The aim of this work was to simulate an overmatch ballistic event against a simplified model of a head wearing a helmet and understand how the intermediate layers of material influence the behaviour of FMJ MSC 7.62 × 39 mm bullets. The main findings were that increased complexity in the model (i.e. additional layers) increased the variability (1) in distance from impact on the surface of the block to 90° yaw of the bullet (distance x) and (2) in neck length/narrow channel length within the gelatine block.

As noted above, Kneubuehl has described how the neck length depends on the form of the bullet tip, the bullet’s gyroscopic stability and the angle of incidence at the point of impact with the target [14, p. 98]. The experiment reported in the current paper controlled for bullet tip variation by using rounds from the same manufactured batch. The angle of incidence was controlled as far as practical under the experimental conditions but as seen in Figs. 3b, 5a, b and 8a, b, there are very small differences in the impact angles presented by different targets.

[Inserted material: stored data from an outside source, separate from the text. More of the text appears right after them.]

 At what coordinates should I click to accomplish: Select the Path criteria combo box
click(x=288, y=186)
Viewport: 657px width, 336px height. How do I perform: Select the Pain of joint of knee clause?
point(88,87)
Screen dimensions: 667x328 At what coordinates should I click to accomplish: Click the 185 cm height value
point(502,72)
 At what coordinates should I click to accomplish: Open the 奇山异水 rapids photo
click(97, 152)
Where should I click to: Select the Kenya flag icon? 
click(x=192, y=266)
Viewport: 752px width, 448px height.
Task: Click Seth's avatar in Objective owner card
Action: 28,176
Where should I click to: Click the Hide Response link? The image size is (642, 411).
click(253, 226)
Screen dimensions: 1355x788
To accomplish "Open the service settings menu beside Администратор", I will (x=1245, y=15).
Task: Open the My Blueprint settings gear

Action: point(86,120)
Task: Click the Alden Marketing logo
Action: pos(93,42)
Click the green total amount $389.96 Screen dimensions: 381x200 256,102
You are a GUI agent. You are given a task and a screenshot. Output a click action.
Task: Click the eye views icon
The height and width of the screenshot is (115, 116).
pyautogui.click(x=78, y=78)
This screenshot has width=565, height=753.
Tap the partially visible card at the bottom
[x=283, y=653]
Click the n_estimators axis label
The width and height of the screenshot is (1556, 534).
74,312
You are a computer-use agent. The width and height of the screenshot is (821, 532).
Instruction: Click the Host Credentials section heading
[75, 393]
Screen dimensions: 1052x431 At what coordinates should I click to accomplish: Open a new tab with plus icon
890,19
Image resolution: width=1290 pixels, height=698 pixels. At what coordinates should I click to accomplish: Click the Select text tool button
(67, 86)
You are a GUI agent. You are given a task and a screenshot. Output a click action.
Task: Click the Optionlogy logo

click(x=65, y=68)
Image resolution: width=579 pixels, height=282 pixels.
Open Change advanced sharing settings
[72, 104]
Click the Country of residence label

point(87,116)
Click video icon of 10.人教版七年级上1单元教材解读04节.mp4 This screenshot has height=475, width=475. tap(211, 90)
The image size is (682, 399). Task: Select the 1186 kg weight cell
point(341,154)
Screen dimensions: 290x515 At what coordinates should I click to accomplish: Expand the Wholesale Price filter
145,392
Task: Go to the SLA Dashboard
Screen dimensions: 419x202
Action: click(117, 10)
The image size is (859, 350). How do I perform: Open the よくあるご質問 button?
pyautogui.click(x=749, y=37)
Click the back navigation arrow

On the high-speed video and at block dissection the initial bullet path (i.e. the neck) within all the gelatine blocks appeared horizontal after passing through the intermediate layers; thus, intermediate layers did not affect bullet directionality along the horizontal centre axis. However, the results in Table 6 suggested that intermediate layers influenced gyroscopic stability, i.e. intermediate layers appeared to affect the propensity of the bullet to start yawing.

The effects in our model are less clear cut than those described by Kieser et al. [29] (described in the helmet section of the introduction) where denim fabric draped on the gelatine impact surface caused 5.56 × 45 mm bullets to yaw more rapidly, produce larger cavities and increase the risk of indirect fractures in the deer femur embedded in gelatine. The bullets used by Kieser et al. [29] tended to fragment within the gelatine blocks. This does illustrate how such interactions will vary with the bullet characteristics and material types. Even with the plain gelatine blocks without intermediate layers, there was variation in the temporary cavity measurements (as indicated by the CVs), despite factors such as bullet type, impact velocity, impact site on the gelatine, gelatine concentration and consistency, and temperature being controlled for. This supports Kneubuehl’s view of the empirical nature of wound ballistics [14, p. 87].

Additional work is required to understand further how bullet interactions with helmet materials at overmatch influence wound profiles and how this relates to resulting clinical injury.

In terms of bullet damage, the scapulae and synthetic bone behaved in a similar fashion. For most targets, the only damage seen was the bullet hole, although one of the SYNBONE® sheets had cracked horizontally. The explosive effect illustrated in Fig. 7 is a feature of the rapid rise in intracranial pressure from the temporary cavity within a filled skull model and is described further in References [9, 23].

Previous work has been undertaken to find suitable synthetic tissue substitutes for the skin [8, 24, 25] and bone [8, 9, 22, 23], so it is reassuring to find that the results for ARRK + synthetic skin were very similar to those for the scapulae (with residual tissue layer) across a number of the measurements.

Conclusions

Using FMJ MSC 7.62 × 39 mm bullets, there was an effect on neck length within the gelatine blocks when intermediate material layers were perforated suggesting an influence on bullet gyroscopic stability. Variability was observed in measurements within each experimental condition. The addition of material layers produced greater variability in the temporary cavity measurements under some of the conditions. Typically, variability increased with increasing complexity of the intermediate layers. One of the synthetic bone polymers with a synthetic skin layer produced similar results within the gelatine blocks to the horse scapulae (with residual tissue) and may be suitable for future ballistic experiments.

Limitations of the model

This model only used one type of ammunition at velocities chosen to overmatch the helmet materials. Different results might be obtained across a range of velocities and with alternative ammunition types.